I received these shots from a neurologist at Loma Linda hospital in Murrieta, California.  That morning was filled with negative anticipation.  I had a lot of fear.  I feared more damage would be done to the stroke affected leg.  I had fear the muscle would become too weak, and I would not be able to walk out of the office independently.  I feared my hyperreflexia, overactive and overresponsive reflexes, would cause me to kick my leg up and dislodge the needle from the doctor’s hand.  I had fear the shot would not work as quickly as it had on previous stroke survivors.  Most of all, I had fear I would not notice any difference whatsoever.  Thankfully, within twenty-four hours after the shot I was able to note I had nothing to fear.

In my medical challenges, I have gained an immense amount of knowledge.  Like so many other individuals, life experiences have taught more and given me a deeper understanding than any school course I have ever taken.  For example, if I had ever heard someone say “we need to watch your tone”, I would have thought they were implying I was speaking rudely.  I now know they are referring to my spasticity.  I understand this is when my leg muscle, for me the posterior tibialis, is constantly contracting.  This is why my leg is often cramped.  I have trouble walking in the morning when I get out of bed.  This is why I have nearly fallen over every morning for seven and a half years as I take my first few steps.  I never before understood the flexor digitorum longus was a specific muscle near the back of my leg, nor did I know this muscle overworking was to blame for my toes constantly curling.  This caused difficulty walking in anything other than bare feet or tennis shoes.

My most recent lesson in stroke recovery was that Botox can allow these uncomfortable, sometimes painful, irritations to disappear at least temporarily!  I had hope for relief, but I never allowed myself to dream of how quick and how complete this relief would be.  The following morning after the shot I took one step.  I took a second step.  I waited and grabbed on to my dresser. I took a timid third step.  Nothing!  I let go and moved my leg around.  I could not believe it.  I walked down the hall and up again.  Down once more and again back to my room.  No pain or stiffness at all.  Not for seven and a half years had I been able to get out of bed and not experience a need to brace myself.  Later that day I put on a pair of dress shoes and did not feel discomfort when I began to walk.  I had feared a lot when I went in for that shot twenty-four hours before.  Maybe one thing I feared most was the unspoken fear to hope for amazing results.  It was these amazing results I woke with the next morning.

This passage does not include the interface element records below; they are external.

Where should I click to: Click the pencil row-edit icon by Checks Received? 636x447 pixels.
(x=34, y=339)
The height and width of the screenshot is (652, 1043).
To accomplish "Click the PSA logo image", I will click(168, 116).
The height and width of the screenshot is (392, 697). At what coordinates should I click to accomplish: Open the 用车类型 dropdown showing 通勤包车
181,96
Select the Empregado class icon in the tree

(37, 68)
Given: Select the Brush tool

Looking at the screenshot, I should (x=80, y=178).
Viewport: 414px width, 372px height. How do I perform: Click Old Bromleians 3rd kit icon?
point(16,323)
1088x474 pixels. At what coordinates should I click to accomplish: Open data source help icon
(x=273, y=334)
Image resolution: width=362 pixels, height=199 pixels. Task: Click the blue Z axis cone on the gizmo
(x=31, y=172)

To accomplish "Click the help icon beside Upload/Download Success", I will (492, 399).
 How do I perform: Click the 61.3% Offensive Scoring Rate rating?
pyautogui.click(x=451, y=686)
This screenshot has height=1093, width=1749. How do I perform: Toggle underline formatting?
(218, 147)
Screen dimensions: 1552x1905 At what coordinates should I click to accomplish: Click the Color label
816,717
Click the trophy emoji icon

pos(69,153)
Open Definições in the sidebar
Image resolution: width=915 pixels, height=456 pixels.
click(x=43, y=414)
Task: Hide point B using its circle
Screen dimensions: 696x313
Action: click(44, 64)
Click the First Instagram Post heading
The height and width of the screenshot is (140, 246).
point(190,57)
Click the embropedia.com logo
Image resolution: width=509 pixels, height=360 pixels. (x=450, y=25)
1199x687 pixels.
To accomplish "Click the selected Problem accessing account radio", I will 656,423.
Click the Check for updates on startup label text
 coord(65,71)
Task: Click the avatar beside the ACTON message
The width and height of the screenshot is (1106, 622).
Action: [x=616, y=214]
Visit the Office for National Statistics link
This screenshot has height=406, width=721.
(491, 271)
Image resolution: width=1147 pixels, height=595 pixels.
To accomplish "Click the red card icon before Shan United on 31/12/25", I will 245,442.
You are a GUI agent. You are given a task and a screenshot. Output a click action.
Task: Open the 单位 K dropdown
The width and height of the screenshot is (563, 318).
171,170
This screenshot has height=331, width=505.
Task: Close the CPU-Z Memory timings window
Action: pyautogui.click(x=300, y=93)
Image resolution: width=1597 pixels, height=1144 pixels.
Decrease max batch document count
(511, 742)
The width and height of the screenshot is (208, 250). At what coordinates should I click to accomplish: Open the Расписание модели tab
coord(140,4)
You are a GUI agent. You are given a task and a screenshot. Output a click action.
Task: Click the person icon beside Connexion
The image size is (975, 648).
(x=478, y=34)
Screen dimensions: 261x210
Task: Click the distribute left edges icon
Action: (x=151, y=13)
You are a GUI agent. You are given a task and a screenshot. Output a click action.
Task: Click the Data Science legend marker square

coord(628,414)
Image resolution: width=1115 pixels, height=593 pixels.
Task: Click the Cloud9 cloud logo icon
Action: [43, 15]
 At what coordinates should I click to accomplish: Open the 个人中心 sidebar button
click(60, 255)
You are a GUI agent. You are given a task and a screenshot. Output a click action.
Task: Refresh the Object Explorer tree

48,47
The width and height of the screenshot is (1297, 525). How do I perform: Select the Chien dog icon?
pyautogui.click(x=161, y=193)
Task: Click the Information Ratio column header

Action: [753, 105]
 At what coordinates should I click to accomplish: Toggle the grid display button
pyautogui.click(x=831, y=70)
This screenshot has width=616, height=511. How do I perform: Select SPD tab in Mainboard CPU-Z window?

I never quite understood why someone would want to alter their appearance through an injection that had the potential to kill in a large dosage.  I have the mindset wrinkles are earned and a story is told by those lines upon our face.  An old proverb states, “Age may wrinkle the face, but lack of enthusiasm wrinkles the soul”.  I do not understand why someone would diminish that beauty with an injection of Botox.  In truth, I may never understand this elective surgery.  I did find though that something changed rapidly with my own choice for Botox.  The pain was gone with new morning’s light.  The simple tasks I could barely allow myself to hope for after eight years were now mine without effort.  No, I do not want my face altered or my aging process slowed; however, I am very grateful for the beauty pain free mornings have offered.  Botox has greatly improved my stroke recovery.  To me, that is beauty.